7. Women, mobilizing
The first Women's March was the largest demonstration in U.S. history, a response to President Donald Trump's divisive policies that spurred a movement for inclusion and women's rights. The second march, in January, saw a massive turnout, too: more than a million people from across the United States and Canada, as well as from Italy, Nigeria and Iraq. "Last year, I just felt kind of angry," marcher Ann Dee Allen told The New York Times. "This year, I feel like I'm in it for the long haul."
8. Marriage – Australia
Australia's Parliament votes overwhelmingly to legalize same-sex marriage after years of debate. "This belongs to us all," said Prime Minister Malcolm Turnbull, a long-time advocate for marriage equality. "This is Australia – fair , diverse, loving and filled with respect for every one of us. This is a great day."
9. Changing laws
Lebanon, Tunisia and Jordan repeal archaic laws that had allowed rapists to avoid criminal prosecution by marrying their victims. The United Nations High Commissioner for Human Rights welcomed the moves, saying: "There is no place in today's world for such hideous laws." Elsewhere, India's Supreme Court bans instant divorces and Kyrgyzstan bolsters its domestic-violence law.
10. Box-office oomph
Wonder Woman becomes the highest-grossing superhero origin film of all time, while Girls Trip becomes the first film produced, directed, written by and starring African Americans to earn more than US$100-million. The first female cinematographer is nominated for an Oscar – and Canada's own Samantha Bee kicks ass on U.S. late-night TV.
11. Oprah's speech
Oprah Winfrey wins a lifetime-achievement award, and delivers an electric nine-minute speech at the Golden Globes that touches on gender, race, power and hope. "I want all the girls watching here, now, to know that a new day is on the horizon," she said.
12. The power of music
Afghanistan's first all-female orchestra performs in Europe. The 30 young women who are members of Zohra have faced death threats and intimidation at home, where until recently music was illegal and women were forbidden from attending public gatherings. Still, they play on. "Music is something beautiful," one conductor told Reuters. "I should be proud to be a musician."
13. More CEOs (sort of)
Last year saw a record number of female chief executives atop Fortune 500 companies. Fortune's list is the first to include a Latina CEO (Geisha Williams, of PG&E). Still, there are just two women of colour on the list and no black women. In Canada, of the top 100 CEOs at the largest publicly traded firms, just six are women, according to Rosenzweig & Co.
14. Taking office
For the first time in Kenya's history, three women were elected as senators and three as governors. Worldwide, Rwanda has the highest share of women in parliament, where they comprise 61 per cent of seats in the lower house, according to the Inter-Parliamentary Union's database.

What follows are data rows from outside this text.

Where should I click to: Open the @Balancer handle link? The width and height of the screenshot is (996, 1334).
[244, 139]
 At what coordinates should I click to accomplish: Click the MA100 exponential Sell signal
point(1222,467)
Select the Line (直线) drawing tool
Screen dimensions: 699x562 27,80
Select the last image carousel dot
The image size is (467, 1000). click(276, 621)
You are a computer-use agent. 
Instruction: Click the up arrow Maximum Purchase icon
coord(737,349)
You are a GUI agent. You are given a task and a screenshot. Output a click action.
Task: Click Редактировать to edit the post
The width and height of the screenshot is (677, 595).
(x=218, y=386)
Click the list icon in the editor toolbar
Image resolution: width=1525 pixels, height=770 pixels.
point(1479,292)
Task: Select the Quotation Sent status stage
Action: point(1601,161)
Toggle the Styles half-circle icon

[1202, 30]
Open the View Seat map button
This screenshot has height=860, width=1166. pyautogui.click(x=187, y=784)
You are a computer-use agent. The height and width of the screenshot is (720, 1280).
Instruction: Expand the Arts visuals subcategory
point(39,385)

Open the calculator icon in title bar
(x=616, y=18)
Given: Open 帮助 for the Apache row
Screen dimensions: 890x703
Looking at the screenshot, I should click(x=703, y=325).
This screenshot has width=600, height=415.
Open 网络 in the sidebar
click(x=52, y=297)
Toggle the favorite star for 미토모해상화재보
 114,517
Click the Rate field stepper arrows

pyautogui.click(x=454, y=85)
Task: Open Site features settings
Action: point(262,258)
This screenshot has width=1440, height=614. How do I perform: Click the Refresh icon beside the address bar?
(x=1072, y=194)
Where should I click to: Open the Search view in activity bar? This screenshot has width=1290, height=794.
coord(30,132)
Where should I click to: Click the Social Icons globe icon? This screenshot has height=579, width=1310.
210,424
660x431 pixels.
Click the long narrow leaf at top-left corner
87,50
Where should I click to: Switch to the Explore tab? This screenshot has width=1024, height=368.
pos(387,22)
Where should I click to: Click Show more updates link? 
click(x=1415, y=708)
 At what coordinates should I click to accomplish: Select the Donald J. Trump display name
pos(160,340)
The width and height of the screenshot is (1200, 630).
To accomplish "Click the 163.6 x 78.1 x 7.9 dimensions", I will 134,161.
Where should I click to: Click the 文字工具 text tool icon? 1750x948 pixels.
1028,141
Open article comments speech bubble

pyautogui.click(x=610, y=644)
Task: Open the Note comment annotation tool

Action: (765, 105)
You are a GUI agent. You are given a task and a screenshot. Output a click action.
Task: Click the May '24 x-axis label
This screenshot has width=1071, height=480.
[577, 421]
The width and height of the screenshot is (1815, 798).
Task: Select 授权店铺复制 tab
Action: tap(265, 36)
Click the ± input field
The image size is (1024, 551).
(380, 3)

15. Montreal elects first female mayor
Montreal elects its first female mayor in the city's 375-year history. Valérie Plante kicked off her campaign with a cheeky slogan declaring she was "the right man for the job." "We have written a new page in the history books of Montreal," she said at her victory party.
16. A new Doctor Who
Jodie Whittaker becomes the first female Doctor Who, another first in the 54-year history of the TV series. In other regional firsts: Serbia gets its first female prime minister, Scotland Yard has the first female police commissioner in its 188-year history and a woman leads the changing of the guard at Buckingham Palace – a Canadian soldier named Megan Couto, no less.